I do not understand how we can choose not to help someone in need just because they aren't "dressed" the right way. I do not understand how we can choose to give to someone or something because they are.

I am sure there are all kinds of rules written somewhere that I have missed or long since forgotten. But I really do wonder if God is really who we think He is, or if He is who we have made Him to be by what we know of our own humanity? How can we really believe that if He loves man that He wants him to be ONE way only? That seems to be more a human trait to me. Human beings struggle to have things be a certain way, and often get upset when they're not. Do we really believe that God is that way, too? If God is just as we are, what makes Him so special, especially when we have no way to know for certain that He even exists?

I am not asking these questions to stir a debate. I am also not asking them as a way of saying I have any answers. Nor am I asking to have anyone give me their version of the "truth." I am only asking these questions because these are the questions that occur to me when I think about these things, and I happen to be writing them in a public space.

I respect that there are a myriad of beliefs in the world, and I respect those who think what they think. If you are happy with what you believe, and it works for you, it is not up to me to question it. We all get to where we get to when we get there, and in the process we become who we are.

It is a process that I have come to greatly admire and respect, as it has brought me to myself in the last year in a half in a big way. Without the "process," I do not know how anything would come to be because we seem to need the perspective for insight to happen.

Not long before I came here to write I was reading about how JCPenney has gone back to pricing things the old way. They are inflating prices so they can knock them down so people think they are getting a good deal. People apparently prefer that to "every day low prices." It sounds a bit weird, in theory, doesn't it? And yet, the company has done much better since the change, after doing a lot worse since the initial switch away from it.

It almost seems that it we require the conflict as part of the journey because without it, we don't seem to have too much interest. What would it take to not need it? After all, most of us wouldn't likely mind doing without.

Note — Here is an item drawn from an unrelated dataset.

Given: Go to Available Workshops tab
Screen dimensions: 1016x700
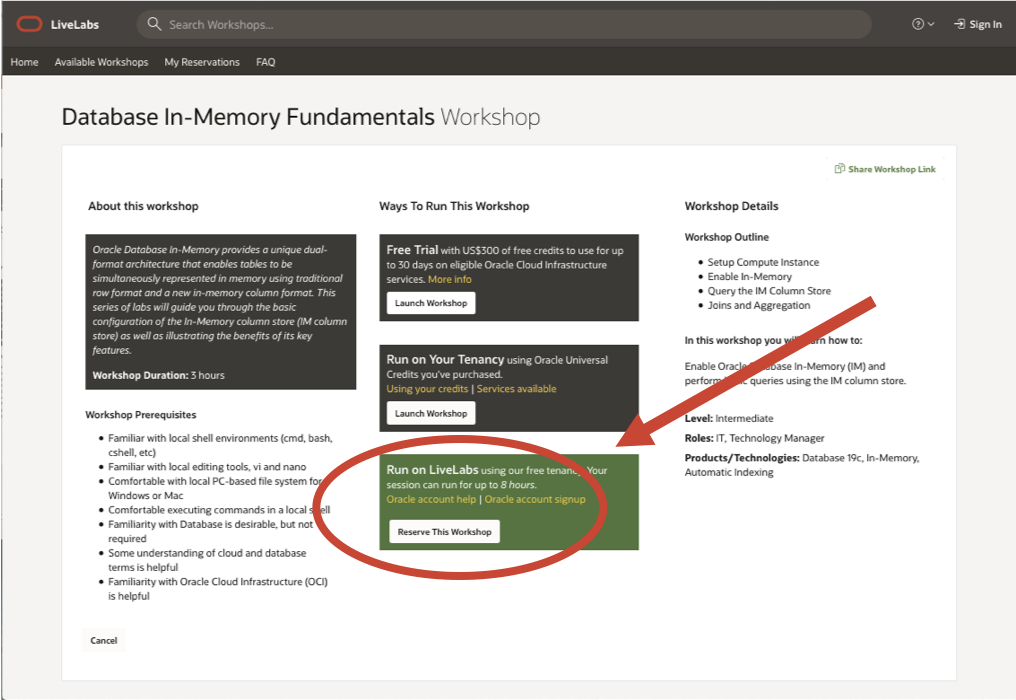Looking at the screenshot, I should pyautogui.click(x=101, y=62).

We are such walking, talking, breathing paradoxes. I almost wanted to say we individually were like a Rubik's Cube in the univers. It would sound like a great metaphor, wouldn't it? Let's see. Can I say it?

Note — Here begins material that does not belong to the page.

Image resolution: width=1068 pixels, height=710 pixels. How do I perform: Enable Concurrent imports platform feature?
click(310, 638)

The first thing I think of is the fact that while it may take some time and effort to figure out, there are ways to get to the solution. Some people give up on it long before they'd ever get there. Some will be persistent. If we are the cube, then who or what is manipulating us? Is it possible for us to get to a "solution" ultimately? What if the "solution" was life itself, and once we enter life, it is when the cube gets jumbled, only to return to "solution" state in death? What if our essence, our soul, is the one who gets to "play" with the variances and the combinations and the spins? What if it is we who do this to ourselves, purposely?

I don't know.

My head kinda hurts. "Conversations" like these really aren't really much more than a guessing game. As a child I used to think that someone had the answers to life as they got older. The older I got, the more scary it in some ways became. There were still too many questions and questions out numbered the answers. People would tell me stuff, but it didn't always fit or add up, so it was like never having an answer at all.

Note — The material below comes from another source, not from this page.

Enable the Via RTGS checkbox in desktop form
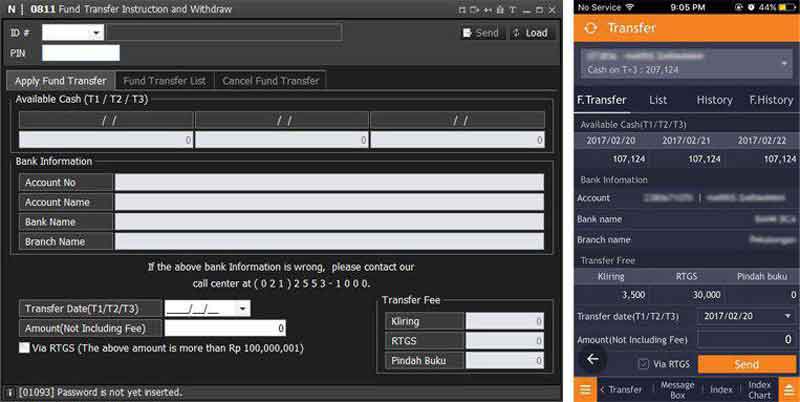800x402 pixels. click(x=25, y=348)
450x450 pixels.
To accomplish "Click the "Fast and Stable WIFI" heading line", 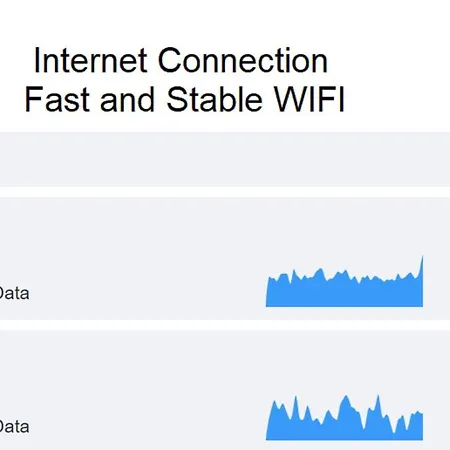I will pyautogui.click(x=184, y=99).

And you know how we humans be. We love to win. We love certainty, and we will do our best to create it - really the illusion of it - at times at great cost. What does it cost us to believe the things we do? What does it cost those around us? What does it cost the world?

The life we live is something we "buy" with our beliefs and invest in with our choices. Hmm. I wonder if there is something in that that somehow correlates to the financial concerns many face these days.

I don't know, but the water I am treading is getting to be a bit much. So I think I will end this entry, and go on to the next, or something else. My mind is in overdrive these days. There is so much I want to do and write. And most of what I am doing is actually sleeping.